● TASK DETAILS: Copy out the material below line for line, changing nothing.

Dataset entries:
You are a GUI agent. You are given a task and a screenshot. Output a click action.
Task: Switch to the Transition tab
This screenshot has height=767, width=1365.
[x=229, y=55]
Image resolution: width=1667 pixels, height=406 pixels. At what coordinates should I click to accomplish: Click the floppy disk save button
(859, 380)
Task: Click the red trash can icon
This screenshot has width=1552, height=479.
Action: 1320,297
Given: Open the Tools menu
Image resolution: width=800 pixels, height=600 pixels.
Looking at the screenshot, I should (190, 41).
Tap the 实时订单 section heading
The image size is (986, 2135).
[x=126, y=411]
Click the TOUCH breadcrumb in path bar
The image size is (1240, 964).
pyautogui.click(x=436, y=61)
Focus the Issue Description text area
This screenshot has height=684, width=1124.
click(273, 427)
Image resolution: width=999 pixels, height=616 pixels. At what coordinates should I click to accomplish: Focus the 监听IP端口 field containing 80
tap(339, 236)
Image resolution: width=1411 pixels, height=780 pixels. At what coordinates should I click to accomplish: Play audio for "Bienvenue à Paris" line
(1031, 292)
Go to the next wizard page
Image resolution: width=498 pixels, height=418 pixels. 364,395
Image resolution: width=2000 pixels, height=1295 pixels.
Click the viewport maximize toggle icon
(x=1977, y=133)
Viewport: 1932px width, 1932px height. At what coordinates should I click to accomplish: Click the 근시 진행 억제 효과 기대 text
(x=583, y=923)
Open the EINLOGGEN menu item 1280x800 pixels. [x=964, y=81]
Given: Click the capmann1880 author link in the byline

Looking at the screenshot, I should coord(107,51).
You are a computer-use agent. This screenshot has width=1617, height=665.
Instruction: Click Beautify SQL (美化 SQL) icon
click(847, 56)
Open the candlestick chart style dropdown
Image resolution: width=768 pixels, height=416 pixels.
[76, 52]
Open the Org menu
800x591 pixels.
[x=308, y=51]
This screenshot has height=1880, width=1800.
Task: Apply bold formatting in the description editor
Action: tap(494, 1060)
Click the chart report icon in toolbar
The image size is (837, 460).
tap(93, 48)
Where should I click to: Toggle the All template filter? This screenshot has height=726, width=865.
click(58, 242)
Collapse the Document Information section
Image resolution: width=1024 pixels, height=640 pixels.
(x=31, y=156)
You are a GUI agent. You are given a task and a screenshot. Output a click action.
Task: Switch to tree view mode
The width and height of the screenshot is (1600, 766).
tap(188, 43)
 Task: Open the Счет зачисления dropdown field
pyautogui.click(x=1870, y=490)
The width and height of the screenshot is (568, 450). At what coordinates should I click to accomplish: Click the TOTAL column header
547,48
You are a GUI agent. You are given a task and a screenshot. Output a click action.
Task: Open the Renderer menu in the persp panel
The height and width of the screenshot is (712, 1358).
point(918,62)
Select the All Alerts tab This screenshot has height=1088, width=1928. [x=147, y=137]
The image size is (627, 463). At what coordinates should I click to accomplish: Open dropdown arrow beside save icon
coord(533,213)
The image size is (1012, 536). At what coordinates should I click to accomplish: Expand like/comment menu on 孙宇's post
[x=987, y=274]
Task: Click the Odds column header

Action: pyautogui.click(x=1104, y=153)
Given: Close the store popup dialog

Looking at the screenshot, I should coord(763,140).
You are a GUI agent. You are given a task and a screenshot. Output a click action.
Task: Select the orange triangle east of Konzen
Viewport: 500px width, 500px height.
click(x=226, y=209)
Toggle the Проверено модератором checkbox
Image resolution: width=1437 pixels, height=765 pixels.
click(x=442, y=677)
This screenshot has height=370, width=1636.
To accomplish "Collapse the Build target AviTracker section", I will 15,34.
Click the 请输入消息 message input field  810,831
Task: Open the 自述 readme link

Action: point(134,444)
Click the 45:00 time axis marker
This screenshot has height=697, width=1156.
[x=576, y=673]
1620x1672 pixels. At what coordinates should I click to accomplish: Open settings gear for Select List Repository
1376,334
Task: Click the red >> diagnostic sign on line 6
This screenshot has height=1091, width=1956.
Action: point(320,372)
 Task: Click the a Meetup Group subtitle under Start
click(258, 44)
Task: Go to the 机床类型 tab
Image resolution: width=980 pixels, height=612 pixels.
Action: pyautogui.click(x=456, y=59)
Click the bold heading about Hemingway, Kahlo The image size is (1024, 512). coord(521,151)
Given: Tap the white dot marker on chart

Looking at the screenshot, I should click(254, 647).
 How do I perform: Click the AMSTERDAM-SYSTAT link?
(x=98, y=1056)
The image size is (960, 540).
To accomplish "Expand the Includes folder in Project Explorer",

● EXERCISE SOLUTION:
You are a GUI agent. You are given a task and a screenshot. Output a click action.
Task: Switch to the Transition tab
This screenshot has height=767, width=1365.
[x=229, y=55]
Image resolution: width=1667 pixels, height=406 pixels. At what coordinates should I click to accomplish: Click the floppy disk save button
(859, 380)
Task: Click the red trash can icon
This screenshot has width=1552, height=479.
Action: 1320,297
Given: Open the Tools menu
Image resolution: width=800 pixels, height=600 pixels.
Looking at the screenshot, I should (190, 41).
Tap the 实时订单 section heading
The image size is (986, 2135).
[x=126, y=411]
Click the TOUCH breadcrumb in path bar
The image size is (1240, 964).
pyautogui.click(x=436, y=61)
Focus the Issue Description text area
This screenshot has height=684, width=1124.
click(273, 427)
Image resolution: width=999 pixels, height=616 pixels. At what coordinates should I click to accomplish: Focus the 监听IP端口 field containing 80
tap(339, 236)
Image resolution: width=1411 pixels, height=780 pixels. At what coordinates should I click to accomplish: Play audio for "Bienvenue à Paris" line
(1031, 292)
Go to the next wizard page
Image resolution: width=498 pixels, height=418 pixels. 364,395
Image resolution: width=2000 pixels, height=1295 pixels.
Click the viewport maximize toggle icon
(x=1977, y=133)
Viewport: 1932px width, 1932px height. At what coordinates should I click to accomplish: Click the 근시 진행 억제 효과 기대 text
(x=583, y=923)
Open the EINLOGGEN menu item 1280x800 pixels. [x=964, y=81]
Given: Click the capmann1880 author link in the byline

Looking at the screenshot, I should coord(107,51).
You are a computer-use agent. This screenshot has width=1617, height=665.
Instruction: Click Beautify SQL (美化 SQL) icon
click(847, 56)
Open the candlestick chart style dropdown
Image resolution: width=768 pixels, height=416 pixels.
[76, 52]
Open the Org menu
800x591 pixels.
[x=308, y=51]
This screenshot has height=1880, width=1800.
Task: Apply bold formatting in the description editor
Action: tap(494, 1060)
Click the chart report icon in toolbar
The image size is (837, 460).
tap(93, 48)
Where should I click to: Toggle the All template filter? This screenshot has height=726, width=865.
click(58, 242)
Collapse the Document Information section
Image resolution: width=1024 pixels, height=640 pixels.
(x=31, y=156)
You are a GUI agent. You are given a task and a screenshot. Output a click action.
Task: Switch to tree view mode
The width and height of the screenshot is (1600, 766).
tap(188, 43)
 Task: Open the Счет зачисления dropdown field
pyautogui.click(x=1870, y=490)
The width and height of the screenshot is (568, 450). At what coordinates should I click to accomplish: Click the TOTAL column header
547,48
You are a GUI agent. You are given a task and a screenshot. Output a click action.
Task: Open the Renderer menu in the persp panel
The height and width of the screenshot is (712, 1358).
point(918,62)
Select the All Alerts tab This screenshot has height=1088, width=1928. [x=147, y=137]
The image size is (627, 463). At what coordinates should I click to accomplish: Open dropdown arrow beside save icon
coord(533,213)
The image size is (1012, 536). At what coordinates should I click to accomplish: Expand like/comment menu on 孙宇's post
[x=987, y=274]
Task: Click the Odds column header

Action: pyautogui.click(x=1104, y=153)
Given: Close the store popup dialog

Looking at the screenshot, I should coord(763,140).
You are a GUI agent. You are given a task and a screenshot. Output a click action.
Task: Select the orange triangle east of Konzen
Viewport: 500px width, 500px height.
click(x=226, y=209)
Toggle the Проверено модератором checkbox
Image resolution: width=1437 pixels, height=765 pixels.
click(x=442, y=677)
This screenshot has height=370, width=1636.
To accomplish "Collapse the Build target AviTracker section", I will 15,34.
Click the 请输入消息 message input field  810,831
Task: Open the 自述 readme link

Action: point(134,444)
Click the 45:00 time axis marker
This screenshot has height=697, width=1156.
[x=576, y=673]
1620x1672 pixels. At what coordinates should I click to accomplish: Open settings gear for Select List Repository
1376,334
Task: Click the red >> diagnostic sign on line 6
This screenshot has height=1091, width=1956.
Action: point(320,372)
 Task: Click the a Meetup Group subtitle under Start
click(258, 44)
Task: Go to the 机床类型 tab
Image resolution: width=980 pixels, height=612 pixels.
Action: pyautogui.click(x=456, y=59)
Click the bold heading about Hemingway, Kahlo The image size is (1024, 512). coord(521,151)
Given: Tap the white dot marker on chart

Looking at the screenshot, I should click(254, 647).
 How do I perform: Click the AMSTERDAM-SYSTAT link?
(x=98, y=1056)
The image size is (960, 540).
To accomplish "Expand the Includes folder in Project Explorer",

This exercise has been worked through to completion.